Shares of Hindustan Aeronautics Ltd (HAL) dropped more than 5% to Rs. 2,475 apiece on the Bombay Stock Exchange (BSE) after the Indian government launched an offer for sale (OFS) to sell 3.5% stake in HAL at a floor price of Rs. 2,450 per share.
Base Offer Size and Oversubscription Option
According to the regulatory filing, the OFS comprises a base issue size of 1.75% or 58.51 lakh shares, with an option to retain oversubscription of an equal quantum. “In the event the oversubscription option is exercised, the equity shares forming part of the base offer size and the oversubscription option will represent 3.50 per cent (1,17,03,563) equity shares of the company,” HAL said.
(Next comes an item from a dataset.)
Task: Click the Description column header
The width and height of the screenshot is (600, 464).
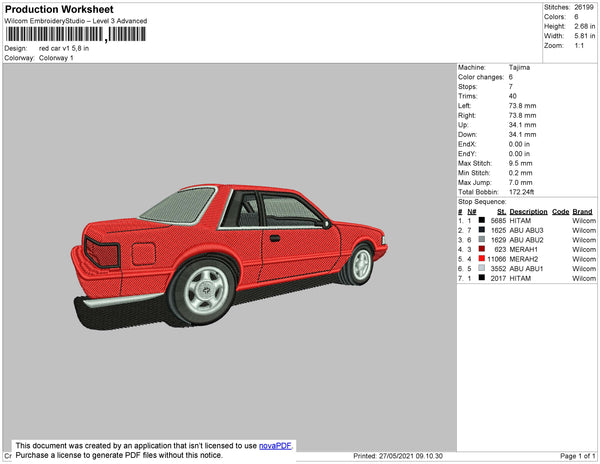Action: click(x=528, y=212)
The government plans to sell a 1.75% stake on March 23-24, and has the option to sell 1.75% more stake if needed. The two-day Offer For Sale (OFS) will open for institutional investors on Thursday and for retail buyers on Friday. The government owns a 75.15% stake in HAL, which is a Central Public Sector Enterprise (CPSE) under the Defence Ministry.
Revenue Estimates and Profits
The government has so far mopped up Rs. 31,106.6 crore from disinvestment and share buyback in CPSEs. The government had last month pegged a lower revised estimate of disinvestment revenue for the current fiscal year at Rs. 50,000 crore, against the budget target of Rs. 65,000 crore.
For the quarter ended December 2022, state-owned Hindustan Aeronautics Limited reported a net profit of Rs. 1,155 crore, up 24% year-on-year as against Rs. 933 crore. Although, its revenue from Operations fell to Rs. 5,665 crore as compared to Rs. 5,894 crore in the corresponding quarter of last year.
Analysts believe that the HAL OFS could have a muted response from retail investors. A 5% discount to the market price may not attract investors, who are already hesitant in investing in government offerings that come at a premium to the market price.
Expert Take on HAL OFS
According to market experts, the HAL OFS is expected to attract demand from long-term investors who are bullish on the defence sector. The Indian defence sector is expected to grow at a compound annual growth rate of 6.5% over the next five years. The government's push to make India self-reliant in defence manufacturing through its “Atmanirbhar Bharat” (self-reliant India) initiative is expected to drive growth in the sector.
The OFS route is seen as the most attractive mode of divestment for the government in the current market scenario. The government has been using the OFS route to sell stakes in several public sector enterprises, including Coal India, Indian Oil, and Bharat Electronics.